» **Okunacak Bölüm**:
-=-=-=-=-

İbrahim’in cesareti ve Kaya’nın köyde ki yaşam tecrübesi, bizi kasabaya ulaştırdı…
O GÜZEL GÜNLERİN HATIRASINDA YOLDAŞLIK
Bu hatırat da lise koridorlarında kesintisiz devrim propagandası yaptığımız, sloganlarımızla sokakları inlettiğimiz günleri düşledim.
İbrahim ile o yoldaşca günlere o tuz ekmek sofrasına, atölyede planladığımız devrimci programlarıyla düşledim.
Sabahın köründe saat beşte atölyeden çıkıp sokaklarda geçirdiğimiz günleri getirdim gözümün önüne. o güzel düşlerimiz, o mücadele günlerimiz yüreğimde kıpır kıpır etti.
ütopyalarımız aşkına paylaştığımız dayanışma günlerini düşledim.
Bilincimin derinliklerinde sakladığım anılar sözcükler, fotoğraflar birbirini kovaladığı günleri düşledim.
İbrahim’in sesinde, birlikte olduğumuz günlerin hatıratıyla yüreğimde bir sızı topladım.
Tozkoparan/Osmaniye lisesinde tanıdım İbrahim’i.
Sınıflarımız ayrıydı. O da Çayan’cıydı, bende. Aynı gelenekten olmanın bile kadir kıymeti yoktu. Devrimciler arasında ayrılıklarının çok fazla olduğu yıllardı.
Mahir Çayan’ın Bütün Yazılar’ı üzerine tartışmaların yoğun olduğu yıllardı.
Bu yoldaşca duygular içinde İbrahim’le tartıştığımız günleri düşledim.
Yoldaşları hatırlamak yüreğimi acıtıyor ama hatırlamamak ve unutmak en kötüsüdür…
İbrahim, Yolumuz dergisinin sorumlusu ve sahibiydi. Tozkoparan bölgesinde öne çıkan bir devrimciydi. Devrimciye yaraşır bir yaşamı vardı, eşitlikçi paylaşım yapardı. Bir çok eylemin planlayıcısı bir çok forumun konuşmacısıydı. Duvarlara yazı yazarken bir gösteride yer alırken, bildiri taşırken yaptığı işin bilinciyle haraket eden bir devrimciydi.

-=-=-=-=-

» **Sağlanan Veriler**:
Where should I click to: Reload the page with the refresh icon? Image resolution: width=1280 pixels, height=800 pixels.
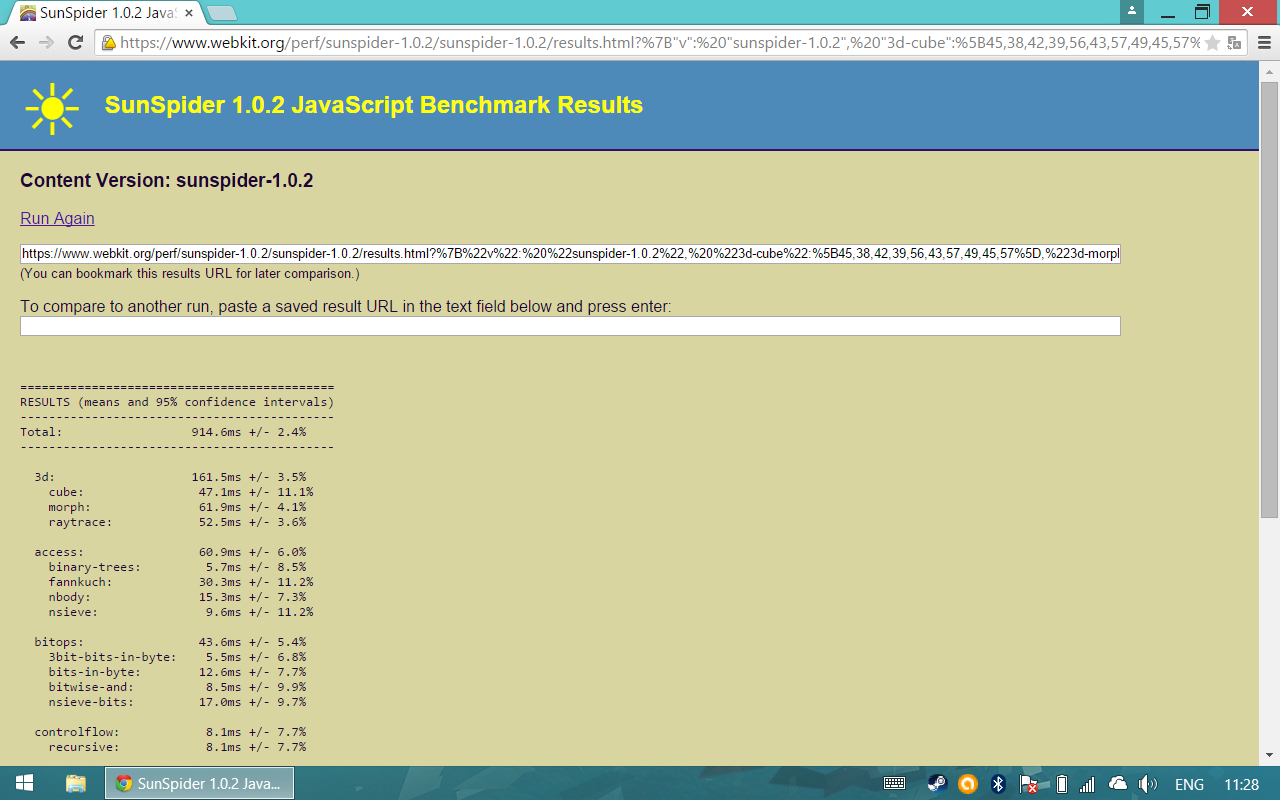[75, 42]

-=-=-=-=-

» **Yapılacak İşler**:
**A.** İbrahim hatırasından, "Sabahın köründe saat" sözcüklerini içeren yerle açılıp "dayanışma günlerini düşledim." sözcükleriyle kapanan kısmı hiç değiştirmeden çıkarır mısın?
**B.** İbrahim hatırasını kaldığı yerden sürdürür müsün?
Liste, İbrahim hatırasıyla hiçbir bağlantı taşımaz.

» **Görevlere Göre Yanıtlar**:
**A.**
Sabahın köründe saat beşte atölyeden çıkıp sokaklarda geçirdiğimiz günleri getirdim gözümün önüne. o güzel düşlerimiz, o mücadele günlerimiz yüreğimde kıpır kıpır etti.
ütopyalarımız aşkına paylaştığımız dayanışma günlerini düşledim.

**B.**
İbrahim devrimci mücadelenin önemini bilen biriydi.
Her zaman bilgiyi merak eder, araştırır ve okurdu. Okuduğu kitapların sayfalarının altını çizerdi. İbrahim mücadeleci ve devrimci bilincine güvenen biriydi. Mücadelenin sıkı bir örgütlenmeye ihtiyacı olduğunu biliyordu.
Sorumluluktan kaçmayan bilakis aldığı sorumluluğun büyüklüğüne küçüklüğüne bakmazdı. İbrahim fedakarlıkta ve özveride sınır tanımayan biriydi.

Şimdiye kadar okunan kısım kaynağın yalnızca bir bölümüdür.